BÉLINE: Hé bien! je vous crois, mon ami. Là, remettez-vous. Écoutez, Toinette, si vous fâchez jamais mon mari, je vous mettrai dehors. Çà, donnez-moi son manteau fourré, et des oreillers, que je l'accommode dans sa chaise. Vous voilà je ne sais comment. Enfoncez bien votre bonnet jusque sur vos oreilles: il n'y a rien qui enrhume tant que de prendre l'air par les oreilles.
ARGAN: Ah! mamie, que je vous suis obligé de tous les soins que vous prenez de moi!
BÉLINE, accommodant les oreillers qu'elle met autour d'Argan: Levez-vous, que je mette ceci sous vous. Mettons celui-ci pour vous appuyer, et celui-là de l'autre côté. Mettons celui-ci derrière votre dos, et cet autre-là pour soutenir votre tête.
TOINETTE, lui mettant rudement un oreiller sur la tête, et puis fuyant: Et celui-ci pour vous garder du serein.
ARGAN se lève en colère, et jette tous les oreillers à Toinette: Ah! coquine, tu veux m'étouffer.
BÉLINE: Eh là, eh là! Qu'est-ce que c'est donc?
ARGAN, tout essoufflé, se jette dans sa chaise: Ah, ah, ah! je n'en puis plus.
BÉLINE: Pourquoi vous emporter ainsi? Elle a cru faire bien.
ARGAN: Vous ne connaissez pas, mamour, la malice de la pendarde.
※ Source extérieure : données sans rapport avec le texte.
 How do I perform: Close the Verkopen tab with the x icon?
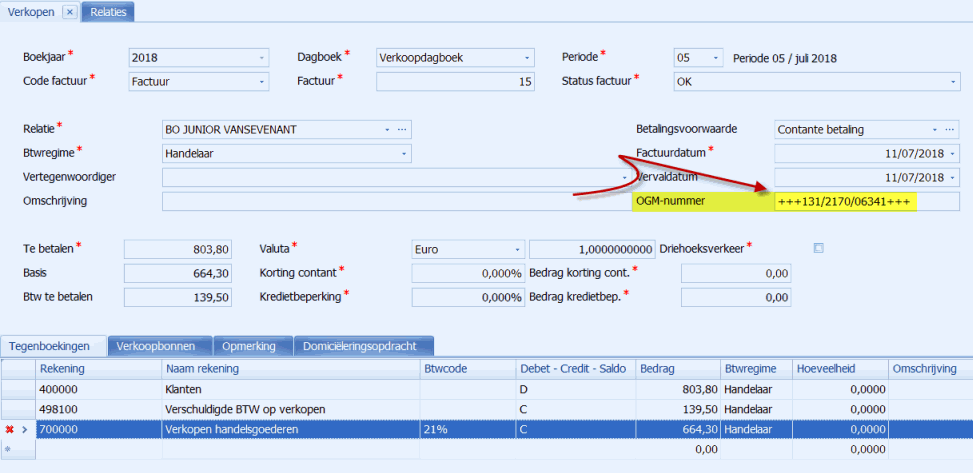pos(69,12)
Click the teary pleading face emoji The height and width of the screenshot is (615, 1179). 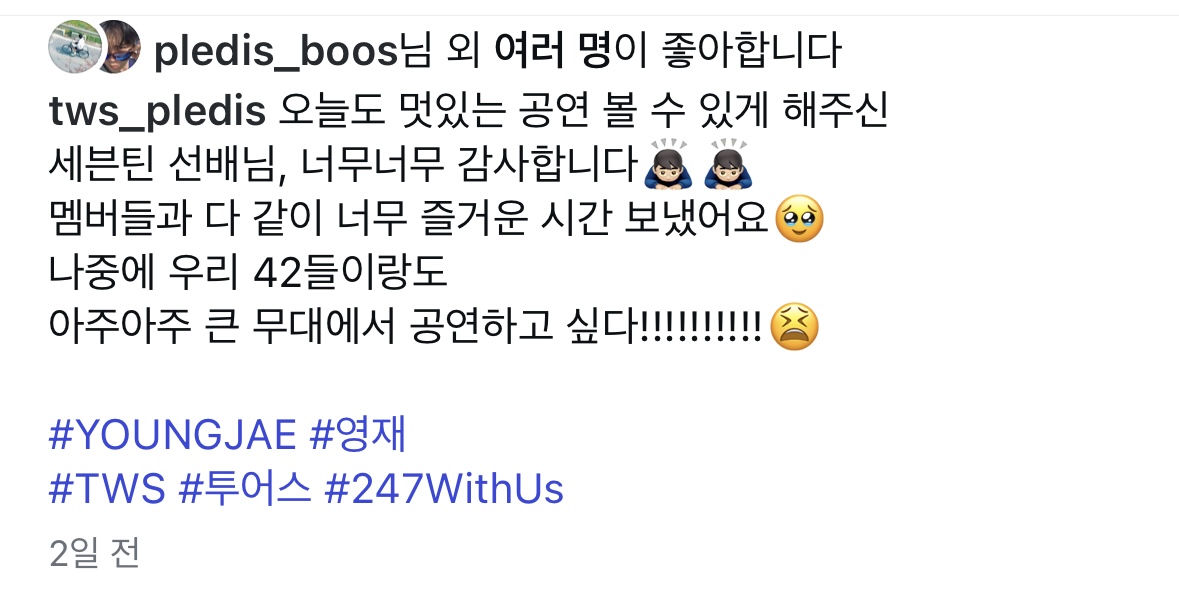point(799,219)
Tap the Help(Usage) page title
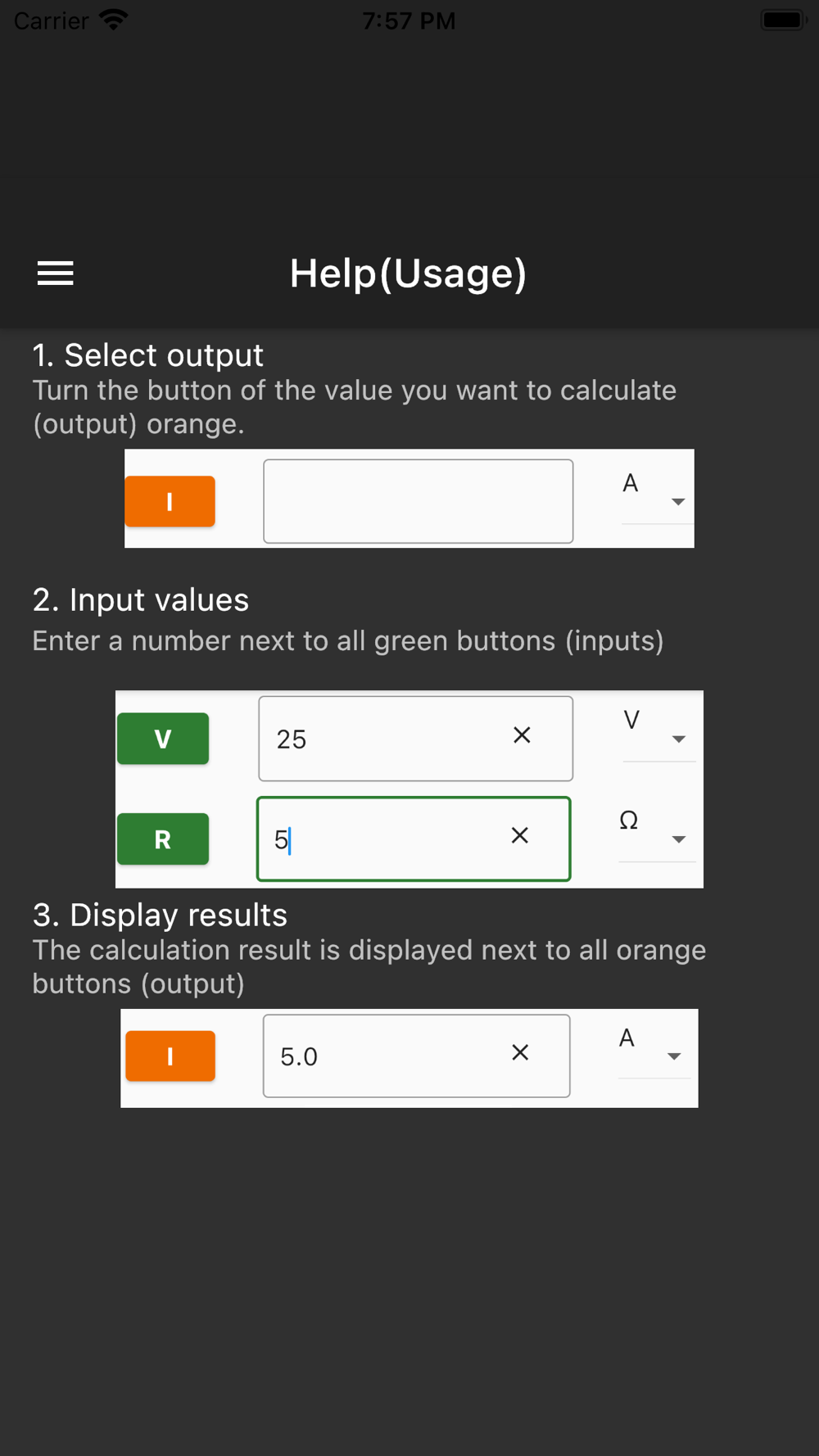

Ah! elle m'a mis tout hors de moi; et il faudra plus de huit médecines, et de douze lavements, pour réparer tout ceci.
BÉLINE: Là, là, mon petit ami, apaisez-vous un peu.
ARGAN: Mamie, vous êtes toute ma consolation.
BÉLINE: Pauvre petit fils.
ARGAN: Pour tâcher de reconnaître l'amour que vous me portez, je veux, mon cur, comme je vous ai dit, faire mon testament.
BÉLINE: Ah! mon ami, ne parlons point de cela, je vous prie: je ne saurais souffrir cette pensée; et le seul mot de testament me fait tressaillir de douleur.
ARGAN: Je vous avais dit de parler pour cela à votre notaire.
BÉLINE: Le voilà là-dedans, que j'ai amené avec moi.
ARGAN: Faites-le donc entrer, mamour.
BÉLINE: Hélas! mon ami, quand on aime bien un mari, on n'est guère en état de songer à tout cela.